→ TASK REQUIREMENTS: Reproduce all of the records exactly.

→ ENTRIES SUPPLIED:
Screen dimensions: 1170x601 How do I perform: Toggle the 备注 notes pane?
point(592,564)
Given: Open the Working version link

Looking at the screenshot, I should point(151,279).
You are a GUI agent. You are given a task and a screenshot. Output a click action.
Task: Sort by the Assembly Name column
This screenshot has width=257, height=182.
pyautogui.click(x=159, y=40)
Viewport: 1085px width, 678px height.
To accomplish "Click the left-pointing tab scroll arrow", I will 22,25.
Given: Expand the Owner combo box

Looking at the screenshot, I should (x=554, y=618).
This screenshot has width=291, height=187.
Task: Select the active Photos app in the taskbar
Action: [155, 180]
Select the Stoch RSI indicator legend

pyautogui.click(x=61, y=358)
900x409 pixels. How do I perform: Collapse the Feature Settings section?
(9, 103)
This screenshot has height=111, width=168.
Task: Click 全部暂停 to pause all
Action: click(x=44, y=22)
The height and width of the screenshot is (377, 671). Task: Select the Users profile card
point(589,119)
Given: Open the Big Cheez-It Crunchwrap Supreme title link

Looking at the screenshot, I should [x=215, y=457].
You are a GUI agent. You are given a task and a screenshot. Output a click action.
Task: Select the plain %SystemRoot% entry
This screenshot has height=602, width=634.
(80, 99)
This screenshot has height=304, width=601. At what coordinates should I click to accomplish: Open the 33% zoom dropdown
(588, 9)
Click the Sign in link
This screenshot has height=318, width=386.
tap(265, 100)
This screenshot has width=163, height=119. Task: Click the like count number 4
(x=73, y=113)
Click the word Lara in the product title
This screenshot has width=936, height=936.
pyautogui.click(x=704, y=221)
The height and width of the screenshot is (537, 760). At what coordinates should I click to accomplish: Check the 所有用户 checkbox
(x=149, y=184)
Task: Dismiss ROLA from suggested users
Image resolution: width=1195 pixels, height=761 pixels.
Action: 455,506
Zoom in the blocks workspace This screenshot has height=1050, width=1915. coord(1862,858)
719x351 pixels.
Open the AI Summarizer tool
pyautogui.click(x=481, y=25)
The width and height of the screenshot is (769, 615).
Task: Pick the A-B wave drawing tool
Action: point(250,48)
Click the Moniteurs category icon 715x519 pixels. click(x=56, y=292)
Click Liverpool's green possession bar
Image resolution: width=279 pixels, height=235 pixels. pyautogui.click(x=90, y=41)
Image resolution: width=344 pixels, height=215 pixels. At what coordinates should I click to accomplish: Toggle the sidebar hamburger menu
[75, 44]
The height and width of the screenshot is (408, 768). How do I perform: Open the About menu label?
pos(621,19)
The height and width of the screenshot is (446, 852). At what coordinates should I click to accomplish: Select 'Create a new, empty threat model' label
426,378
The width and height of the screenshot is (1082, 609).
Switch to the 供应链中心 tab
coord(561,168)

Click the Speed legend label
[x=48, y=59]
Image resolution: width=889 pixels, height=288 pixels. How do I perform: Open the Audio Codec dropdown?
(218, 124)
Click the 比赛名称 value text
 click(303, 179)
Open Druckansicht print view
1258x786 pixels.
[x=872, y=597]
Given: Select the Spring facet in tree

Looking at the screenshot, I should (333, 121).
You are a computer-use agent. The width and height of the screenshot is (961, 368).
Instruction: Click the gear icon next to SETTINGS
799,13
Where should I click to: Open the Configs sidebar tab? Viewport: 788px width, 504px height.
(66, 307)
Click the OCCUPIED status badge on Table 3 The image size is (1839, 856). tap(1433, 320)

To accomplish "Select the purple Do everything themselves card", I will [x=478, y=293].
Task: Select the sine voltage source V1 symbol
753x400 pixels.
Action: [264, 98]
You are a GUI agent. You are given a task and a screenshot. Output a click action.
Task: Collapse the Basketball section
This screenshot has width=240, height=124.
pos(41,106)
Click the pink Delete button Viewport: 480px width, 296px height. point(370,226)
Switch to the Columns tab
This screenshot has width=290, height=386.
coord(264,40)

→ ANSWER FOR THIS EXERCISE:
Screen dimensions: 1170x601 How do I perform: Toggle the 备注 notes pane?
point(592,564)
Given: Open the Working version link

Looking at the screenshot, I should point(151,279).
You are a GUI agent. You are given a task and a screenshot. Output a click action.
Task: Sort by the Assembly Name column
This screenshot has width=257, height=182.
pyautogui.click(x=159, y=40)
Viewport: 1085px width, 678px height.
To accomplish "Click the left-pointing tab scroll arrow", I will 22,25.
Given: Expand the Owner combo box

Looking at the screenshot, I should (x=554, y=618).
This screenshot has width=291, height=187.
Task: Select the active Photos app in the taskbar
Action: [155, 180]
Select the Stoch RSI indicator legend

pyautogui.click(x=61, y=358)
900x409 pixels. How do I perform: Collapse the Feature Settings section?
(9, 103)
This screenshot has height=111, width=168.
Task: Click 全部暂停 to pause all
Action: click(x=44, y=22)
The height and width of the screenshot is (377, 671). Task: Select the Users profile card
point(589,119)
Given: Open the Big Cheez-It Crunchwrap Supreme title link

Looking at the screenshot, I should [x=215, y=457].
You are a GUI agent. You are given a task and a screenshot. Output a click action.
Task: Select the plain %SystemRoot% entry
This screenshot has height=602, width=634.
(80, 99)
This screenshot has height=304, width=601. At what coordinates should I click to accomplish: Open the 33% zoom dropdown
(588, 9)
Click the Sign in link
This screenshot has height=318, width=386.
tap(265, 100)
This screenshot has width=163, height=119. Task: Click the like count number 4
(x=73, y=113)
Click the word Lara in the product title
This screenshot has width=936, height=936.
pyautogui.click(x=704, y=221)
The height and width of the screenshot is (537, 760). At what coordinates should I click to accomplish: Check the 所有用户 checkbox
(x=149, y=184)
Task: Dismiss ROLA from suggested users
Image resolution: width=1195 pixels, height=761 pixels.
Action: 455,506
Zoom in the blocks workspace This screenshot has height=1050, width=1915. coord(1862,858)
719x351 pixels.
Open the AI Summarizer tool
pyautogui.click(x=481, y=25)
The width and height of the screenshot is (769, 615).
Task: Pick the A-B wave drawing tool
Action: point(250,48)
Click the Moniteurs category icon 715x519 pixels. click(x=56, y=292)
Click Liverpool's green possession bar
Image resolution: width=279 pixels, height=235 pixels. pyautogui.click(x=90, y=41)
Image resolution: width=344 pixels, height=215 pixels. At what coordinates should I click to accomplish: Toggle the sidebar hamburger menu
[75, 44]
The height and width of the screenshot is (408, 768). How do I perform: Open the About menu label?
pos(621,19)
The height and width of the screenshot is (446, 852). At what coordinates should I click to accomplish: Select 'Create a new, empty threat model' label
426,378
The width and height of the screenshot is (1082, 609).
Switch to the 供应链中心 tab
coord(561,168)

Click the Speed legend label
[x=48, y=59]
Image resolution: width=889 pixels, height=288 pixels. How do I perform: Open the Audio Codec dropdown?
(218, 124)
Click the 比赛名称 value text
 click(303, 179)
Open Druckansicht print view
1258x786 pixels.
[x=872, y=597]
Given: Select the Spring facet in tree

Looking at the screenshot, I should (333, 121).
You are a computer-use agent. The width and height of the screenshot is (961, 368).
Instruction: Click the gear icon next to SETTINGS
799,13
Where should I click to: Open the Configs sidebar tab? Viewport: 788px width, 504px height.
(66, 307)
Click the OCCUPIED status badge on Table 3 The image size is (1839, 856). tap(1433, 320)

To accomplish "Select the purple Do everything themselves card", I will [x=478, y=293].
Task: Select the sine voltage source V1 symbol
753x400 pixels.
Action: [264, 98]
You are a GUI agent. You are given a task and a screenshot. Output a click action.
Task: Collapse the Basketball section
This screenshot has width=240, height=124.
pos(41,106)
Click the pink Delete button Viewport: 480px width, 296px height. point(370,226)
Switch to the Columns tab
This screenshot has width=290, height=386.
coord(264,40)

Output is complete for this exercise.